**Document section**
◇ ◇ ◇ ◇ ◇

Ask the Basic Questions
After taking notes on what I'd just been told, I fired off my first question: "What is the system's normal operating temperature?" The response was stunned silence. Client shrugs his shoulders.
"OK, what is the system's usual operating pressure range?" Blank look from client. "I don't know; we don't monitor either of those things."
At the end of this meeting, we walked through the control room. Both the operating pressure and temperature were displayed on the default PLC screen - albeit along with a lot of seemingly more important production information. Say no more.
But could you answer these two basic questions about the vital signs of your hydraulic equipment, rebar tools, floor grinder, grouting pump? If not, I strongly recommend you make the effort to get to know your hydraulic equipment better.
Gathering Information
This information is easy to collect. It can give valuable insight to the health of your equipment and is essential data if failure analysis is required. Here is how I recommend you accomplish this task:
First, you need an infrared thermometer, also called a heat gun. If you don't have one, you'll need to invest around 100 bucks to get one and then familiarize yourself on how to use it.
Next, using a permanent marker or paint stick, draw a small target on the hydraulic tank below minimum oil level and away from the cooler return. Label it 1. This marks the spot where you'll take your tank oil temperature readings.
By the way, the purpose of these targets is that regardless of who takes the temperature readings, they'll be taken from the same place each time.
If the system is a closed-circuit hydrostatic transmission, mark a convenient location on each leg of the transmission loop and number those locations as 2 and 3. Skip this step for open-circuit hydraulic systems.
Next, mark a target on the heat exchanger inlet and outlet and number these 4 and 5, respectively. This records the temperature drop across the cooler. The benefit of this step is that if the oil flow rate through the exchanger and the temperature drop across it are known, the actual heat rejection of the exchanger can be calculated.
And if the system is overheating, knowing the actual heat rejection of the exchanger can help determine whether the problem is the result of an increase in heat load (due to an increase in internal leakage, for example) or whether the problem lies in the cooling circuit itself.
For example, if a hydraulic system with an input power of 100 kilowatts is overheating, and the actual heat rejection of the exchanger is 30 kilowatts, then the efficiency of the system has fallen below 70 percent. Therefore, an increase in heat load is the likely cause. On the other hand, if the exchanger is rejecting only 10 kilowatts of heat (which in this example equates to 10 percent of input power), then it's likely there is a problem in the cooling circuit or there is insufficient installed cooling capacity.
Install a pressure gauge or transducer to record operating pressure if one is not already available. If the system is a closed-circuit hydrostatic transmission, install a similar device to record charge pressure.

◇ ◇ ◇ ◇ ◇

**Extracted records**

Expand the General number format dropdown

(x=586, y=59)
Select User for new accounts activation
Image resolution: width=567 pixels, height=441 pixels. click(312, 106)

◇ ◇ ◇ ◇ ◇

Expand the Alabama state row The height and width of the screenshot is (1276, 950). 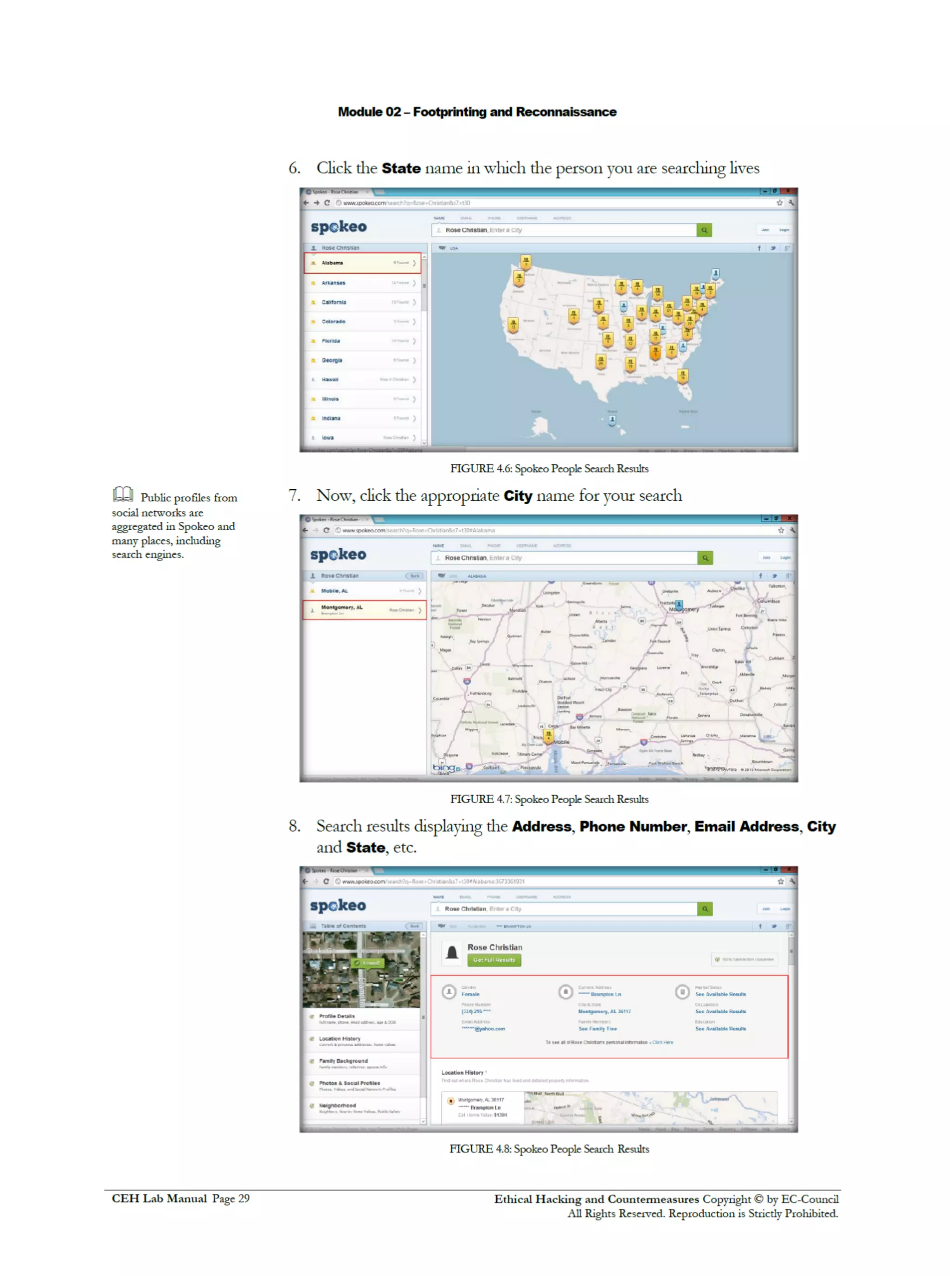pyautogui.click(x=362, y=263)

◇ ◇ ◇ ◇ ◇

**Problem set**
• A. In the text on hydraulic equipment, about how much does an infrared thermometer cost?
• B. List each numbered target the hydraulic equipment text says to mark, with its number and location.

**Answers to the exercises**
• A. Around 100 bucks.

• B.
1: on the hydraulic tank, below minimum oil level and away from the cooler return
2: on one leg of the transmission loop (closed-circuit hydrostatic transmissions only)
3: on the other leg of the transmission loop (closed-circuit hydrostatic transmissions only)
4: on the heat exchanger inlet
5: on the heat exchanger outlet